You can see why Felicity Huffman chose Taylor Mac's rich, dark satire for her stage comeback.

Paige - a once desperate housewife, who has abandoned cooking, cleaning and budgeting in favour of self improvement and art galleries - is a force of nature, and Huffman nails both her comic timing, and more unsettling side - even if she seems a little well groomed for a woman living on a landfill site.

'Caring' for the abusive husband who has had a stroke involves dressing him in humiliating nighties, dosing him with sedatives, and spraying him with water when he speaks.

Ham & High: Felicity Huffman as Paige in Taylor Mac's Hir at Park TheatreFelicity Huffman as Paige in Taylor Mac's Hir at Park Theatre (Image: Pamela Raith)

In Park Theatre's intimate 200-seat space Ceci Calf's, cluttered cardboard box set conjures the fraying, jerry-built starter home the family never moved on from.

It's a visual metaphor for America's rotten dream, and Paige's family are like absurdist Beckettian characters living on a rubbish dump.

Son Isaac (Steffan Cennydd) dishonourably discharged from Afghanistan with PTSD-related addiction, is horrified to discover the home he dreamed of from afar is utterly dysfunctional.

Then there's Max (Thalia Dudek, brilliant) a feisty, but vulnerable "trans-masc" teen trying to find somewhere to belong.

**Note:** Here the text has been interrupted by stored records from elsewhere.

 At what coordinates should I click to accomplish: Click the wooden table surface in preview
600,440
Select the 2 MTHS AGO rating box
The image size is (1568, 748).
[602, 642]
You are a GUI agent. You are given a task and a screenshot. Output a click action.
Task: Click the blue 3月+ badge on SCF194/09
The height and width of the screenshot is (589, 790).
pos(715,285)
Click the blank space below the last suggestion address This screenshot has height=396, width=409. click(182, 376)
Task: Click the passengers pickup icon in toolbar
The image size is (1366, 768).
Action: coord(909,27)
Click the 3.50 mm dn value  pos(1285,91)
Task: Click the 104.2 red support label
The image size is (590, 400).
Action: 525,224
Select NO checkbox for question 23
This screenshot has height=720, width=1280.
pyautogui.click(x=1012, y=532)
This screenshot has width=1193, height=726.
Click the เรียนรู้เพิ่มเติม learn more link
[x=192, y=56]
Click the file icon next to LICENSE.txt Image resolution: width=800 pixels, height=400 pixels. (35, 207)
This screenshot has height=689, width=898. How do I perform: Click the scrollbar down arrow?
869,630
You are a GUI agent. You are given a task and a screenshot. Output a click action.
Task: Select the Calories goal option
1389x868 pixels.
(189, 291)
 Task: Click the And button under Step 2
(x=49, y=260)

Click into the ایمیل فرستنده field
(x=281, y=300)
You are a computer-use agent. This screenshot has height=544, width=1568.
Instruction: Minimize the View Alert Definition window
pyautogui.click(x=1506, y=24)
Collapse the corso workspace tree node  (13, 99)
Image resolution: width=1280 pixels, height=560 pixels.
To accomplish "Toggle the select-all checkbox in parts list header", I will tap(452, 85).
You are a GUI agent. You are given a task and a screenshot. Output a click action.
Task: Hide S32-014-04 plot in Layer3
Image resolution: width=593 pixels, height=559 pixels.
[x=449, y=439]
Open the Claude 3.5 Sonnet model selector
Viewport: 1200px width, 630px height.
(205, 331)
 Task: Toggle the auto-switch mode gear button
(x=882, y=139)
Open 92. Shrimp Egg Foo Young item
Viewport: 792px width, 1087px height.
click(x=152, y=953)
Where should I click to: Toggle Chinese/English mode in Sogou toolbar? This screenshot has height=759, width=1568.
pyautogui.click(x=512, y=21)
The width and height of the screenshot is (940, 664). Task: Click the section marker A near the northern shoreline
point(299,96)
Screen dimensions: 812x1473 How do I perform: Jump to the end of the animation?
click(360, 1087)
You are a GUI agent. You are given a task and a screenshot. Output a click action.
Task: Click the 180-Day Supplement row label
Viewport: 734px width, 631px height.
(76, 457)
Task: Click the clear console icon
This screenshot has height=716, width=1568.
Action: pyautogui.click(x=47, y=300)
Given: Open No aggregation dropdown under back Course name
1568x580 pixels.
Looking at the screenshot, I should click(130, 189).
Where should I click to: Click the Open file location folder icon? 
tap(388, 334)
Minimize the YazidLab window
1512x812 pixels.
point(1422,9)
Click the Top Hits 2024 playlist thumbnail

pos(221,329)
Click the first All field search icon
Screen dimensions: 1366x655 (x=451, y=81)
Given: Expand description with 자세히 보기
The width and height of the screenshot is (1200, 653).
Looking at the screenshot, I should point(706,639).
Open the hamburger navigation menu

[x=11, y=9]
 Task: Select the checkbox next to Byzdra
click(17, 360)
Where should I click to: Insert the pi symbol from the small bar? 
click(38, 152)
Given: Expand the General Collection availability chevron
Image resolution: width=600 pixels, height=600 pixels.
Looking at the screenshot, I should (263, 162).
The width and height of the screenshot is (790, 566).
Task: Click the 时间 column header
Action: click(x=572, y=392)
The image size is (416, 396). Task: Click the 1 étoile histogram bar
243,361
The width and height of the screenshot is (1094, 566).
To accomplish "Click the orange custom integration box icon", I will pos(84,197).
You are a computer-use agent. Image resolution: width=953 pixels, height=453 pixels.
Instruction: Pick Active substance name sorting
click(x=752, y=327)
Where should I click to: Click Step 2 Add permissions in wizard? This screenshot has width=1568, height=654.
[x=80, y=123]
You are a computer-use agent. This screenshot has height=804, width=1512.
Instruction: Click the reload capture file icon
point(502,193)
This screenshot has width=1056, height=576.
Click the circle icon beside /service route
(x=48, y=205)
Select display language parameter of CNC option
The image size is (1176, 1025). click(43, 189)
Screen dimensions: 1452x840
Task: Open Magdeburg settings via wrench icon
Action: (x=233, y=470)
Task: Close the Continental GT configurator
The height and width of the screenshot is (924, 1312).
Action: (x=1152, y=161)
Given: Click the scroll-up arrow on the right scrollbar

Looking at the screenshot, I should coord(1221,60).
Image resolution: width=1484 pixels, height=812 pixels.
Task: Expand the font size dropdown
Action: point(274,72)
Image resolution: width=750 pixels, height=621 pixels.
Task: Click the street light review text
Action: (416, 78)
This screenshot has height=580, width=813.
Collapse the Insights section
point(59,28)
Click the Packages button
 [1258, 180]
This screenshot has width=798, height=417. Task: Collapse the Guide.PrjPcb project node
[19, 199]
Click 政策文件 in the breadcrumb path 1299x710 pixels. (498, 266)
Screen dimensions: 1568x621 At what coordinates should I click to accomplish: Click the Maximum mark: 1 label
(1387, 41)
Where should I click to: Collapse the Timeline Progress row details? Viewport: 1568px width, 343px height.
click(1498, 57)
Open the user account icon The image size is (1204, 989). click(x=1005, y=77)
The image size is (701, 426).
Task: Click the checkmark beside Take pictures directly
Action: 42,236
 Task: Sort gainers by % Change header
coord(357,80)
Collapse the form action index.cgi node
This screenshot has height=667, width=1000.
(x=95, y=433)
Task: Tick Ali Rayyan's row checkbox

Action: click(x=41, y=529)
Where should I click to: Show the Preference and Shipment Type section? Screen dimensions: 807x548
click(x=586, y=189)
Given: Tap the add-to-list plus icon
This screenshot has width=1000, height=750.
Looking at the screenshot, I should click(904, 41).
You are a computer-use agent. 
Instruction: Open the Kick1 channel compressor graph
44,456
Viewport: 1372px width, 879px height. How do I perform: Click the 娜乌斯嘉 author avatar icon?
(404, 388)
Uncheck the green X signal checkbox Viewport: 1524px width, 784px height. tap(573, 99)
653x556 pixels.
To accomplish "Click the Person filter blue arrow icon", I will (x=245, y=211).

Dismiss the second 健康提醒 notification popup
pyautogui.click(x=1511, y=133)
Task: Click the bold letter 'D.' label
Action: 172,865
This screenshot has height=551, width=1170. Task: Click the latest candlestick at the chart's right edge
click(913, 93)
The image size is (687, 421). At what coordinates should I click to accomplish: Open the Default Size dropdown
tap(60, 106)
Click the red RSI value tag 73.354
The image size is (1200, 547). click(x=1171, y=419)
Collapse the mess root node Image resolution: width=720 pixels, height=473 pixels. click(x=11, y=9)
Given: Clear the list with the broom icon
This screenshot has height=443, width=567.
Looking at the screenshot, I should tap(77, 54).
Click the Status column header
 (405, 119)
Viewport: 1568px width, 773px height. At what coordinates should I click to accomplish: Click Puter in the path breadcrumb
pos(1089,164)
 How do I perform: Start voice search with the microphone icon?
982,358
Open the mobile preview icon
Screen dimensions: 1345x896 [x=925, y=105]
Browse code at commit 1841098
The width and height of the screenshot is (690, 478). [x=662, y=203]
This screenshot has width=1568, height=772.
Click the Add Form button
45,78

Embracing the pronoun Hir, their rejection of rigid gender and societal definitions has also thrillingly liberated Paige from a miserable life as a downtrodden woman.

Dribbling hubby Arnold (Simon Startin) was a crummy dad, a faithless, violent husband, and the furious, redundant white male who lost his job to a Chinese-American woman.

The first half is belly laugh hilarious as Paige wreaks havoc, singing her praise for the new woke order, where everyone is Black, and gender obsolete.

But the second half curdles into something more painful. Paige's vengeful cruelty on the half-sentient Arnold starts to look as abusive as her spouse.

After spending three years picking up body parts, Isaac is sorely in need of love, but can only try to restore conventional order - and revert to violence when tempers fray.

Mac's theme and the play's energy also fizzle out. After showing us this dysfunctional family, there's nowhere for them to go.

But it's a refreshing, bracing upending of the happy family myth

Hir runs at Park Theatre in Finsbury Park until March 16.